**Work request**.
For this task, output exactly the lines of the material below starting at the line with "You are a computer-use" and ending at the line with "Task: Filter transactions by Outflow"; pictures are to be excluded.
--- Data for review ---
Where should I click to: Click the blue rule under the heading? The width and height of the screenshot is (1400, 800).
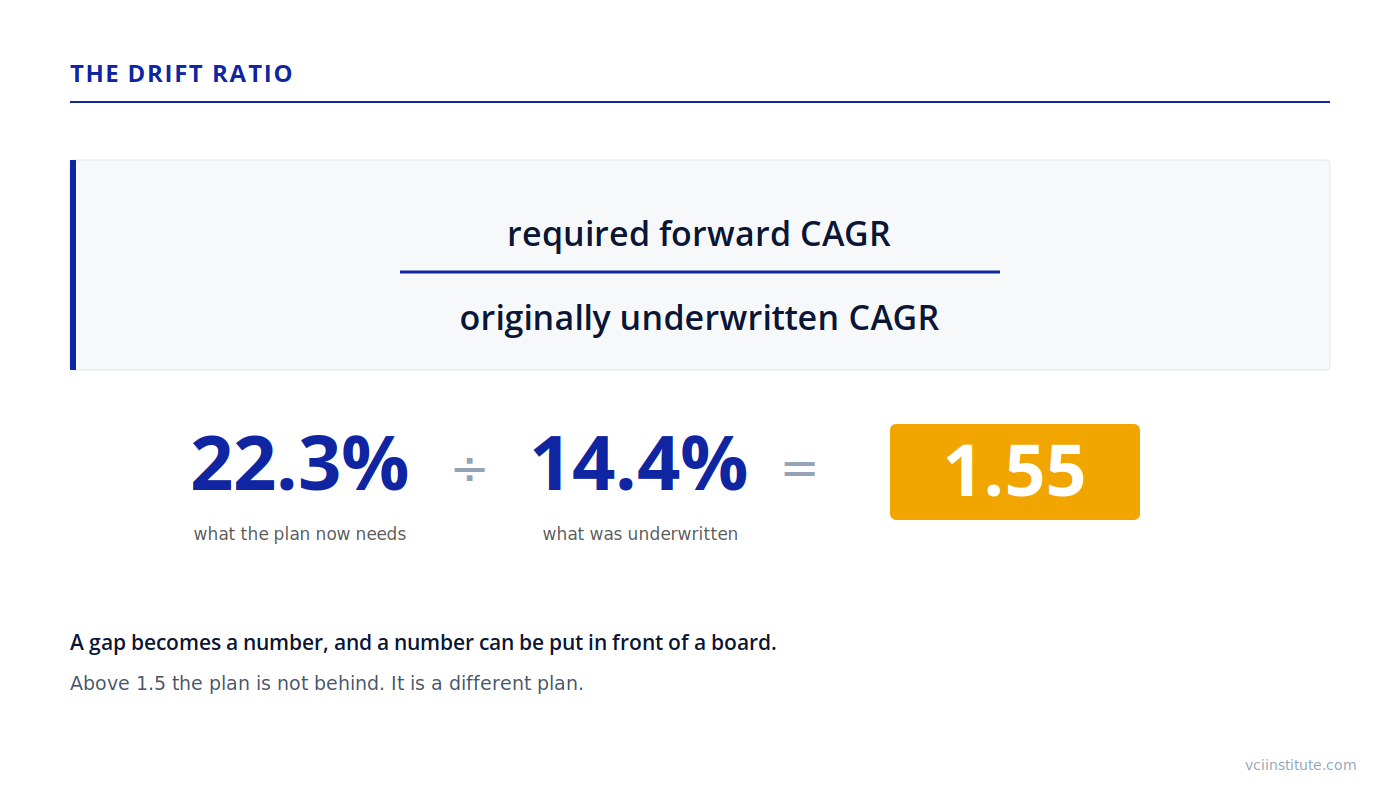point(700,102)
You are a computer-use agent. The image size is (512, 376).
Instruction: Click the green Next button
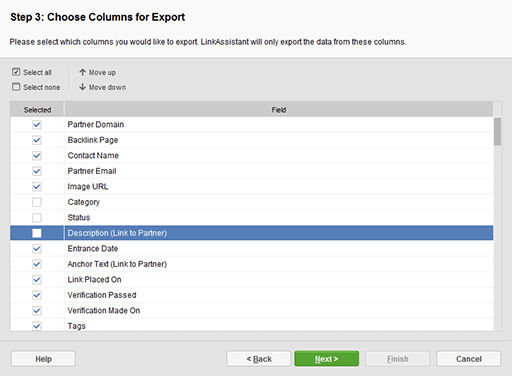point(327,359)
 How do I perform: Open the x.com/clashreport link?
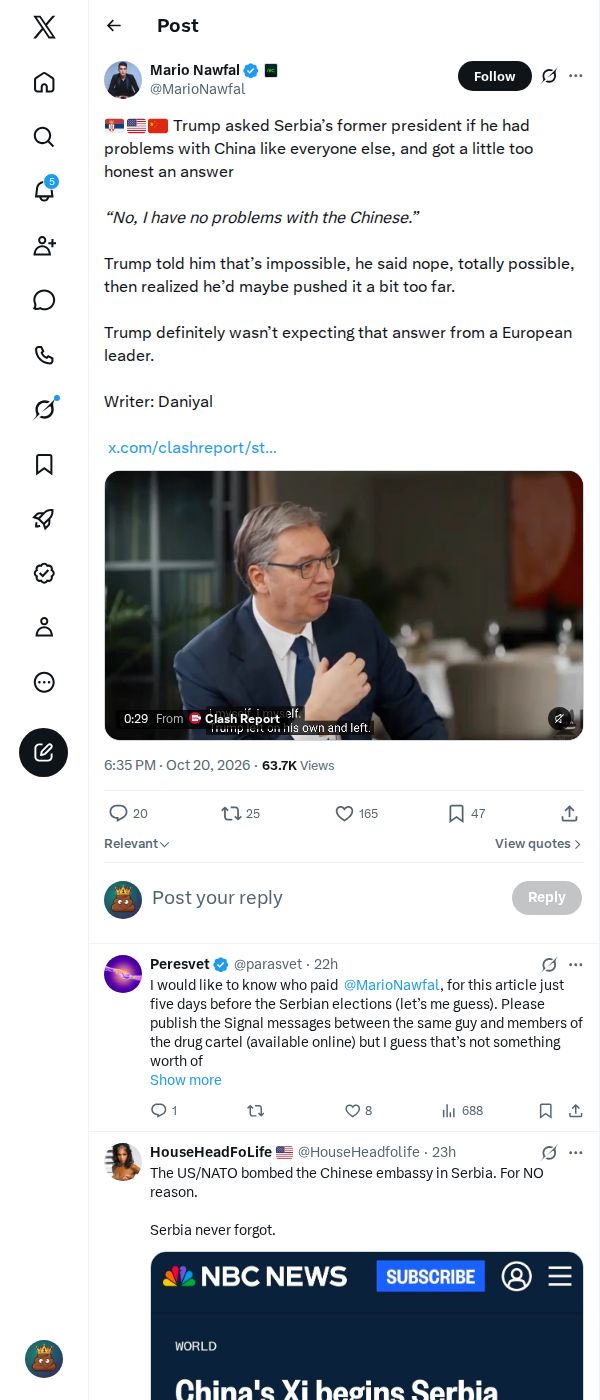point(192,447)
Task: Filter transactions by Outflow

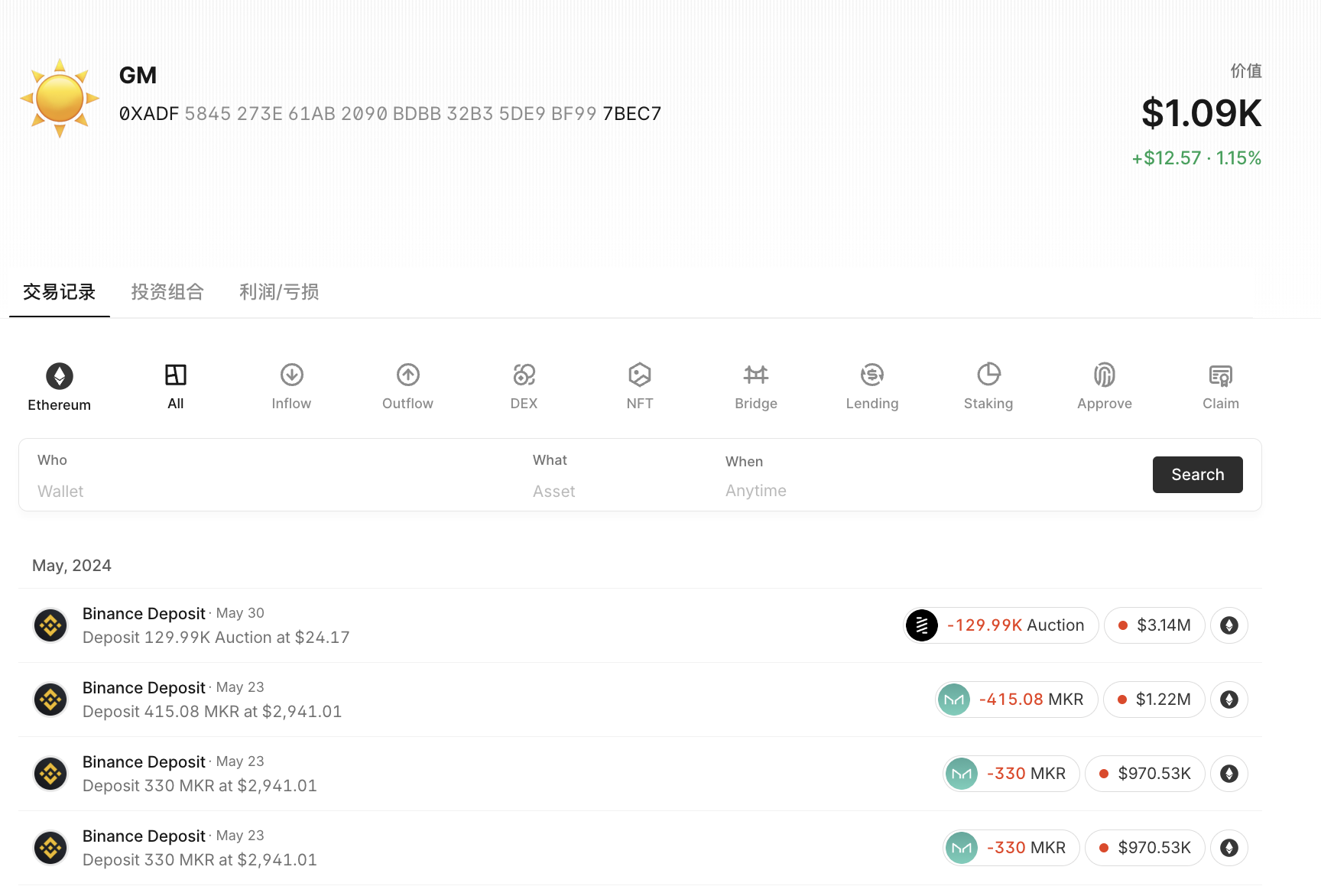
---
--- Data for review ---
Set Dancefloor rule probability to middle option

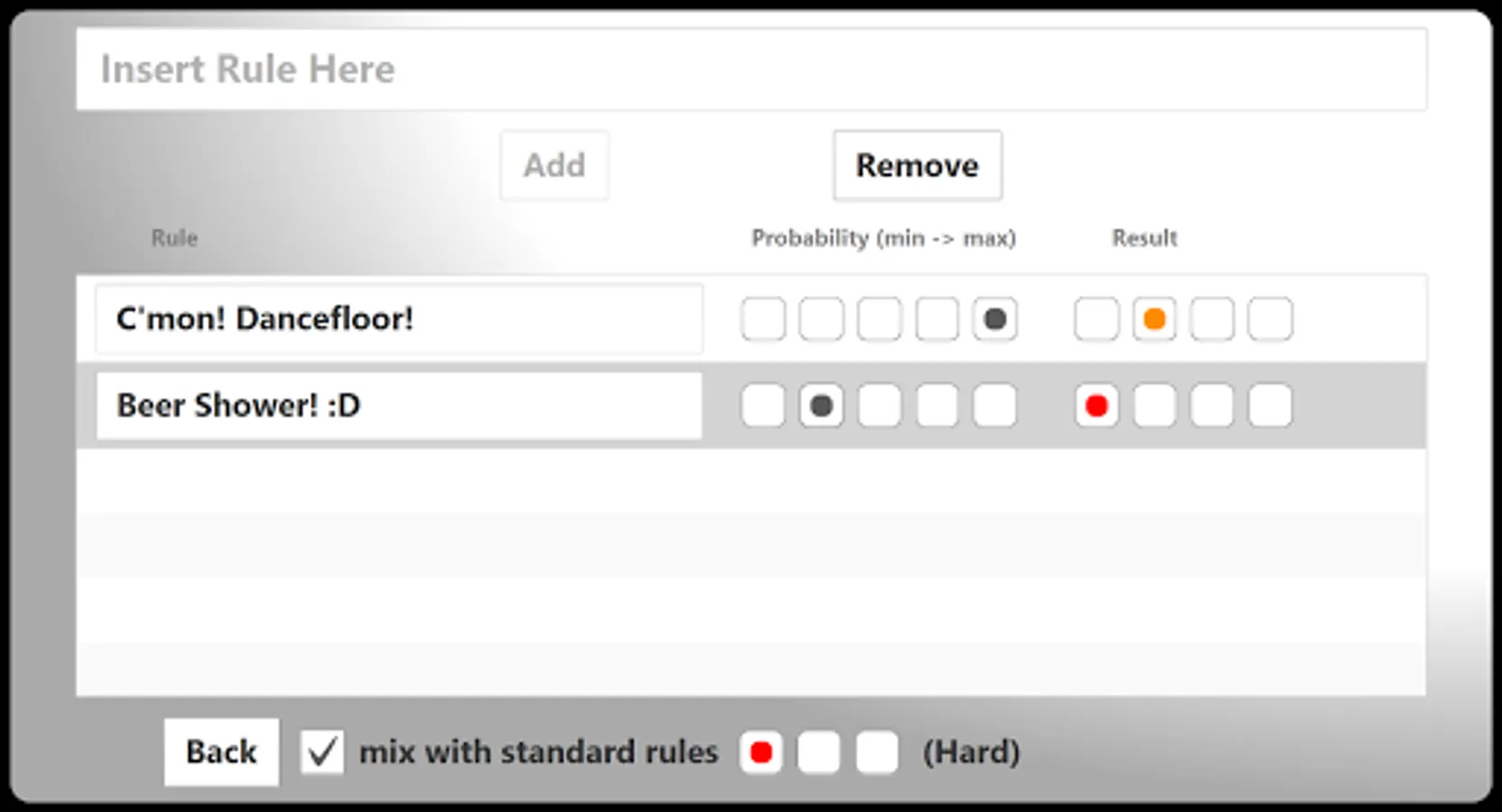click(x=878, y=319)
---
**Result for this task**.
You are a computer-use agent. The image size is (512, 376).
Instruction: Click the green Next button
point(327,359)
 How do I perform: Open the x.com/clashreport link?
point(192,447)
Task: Filter transactions by Outflow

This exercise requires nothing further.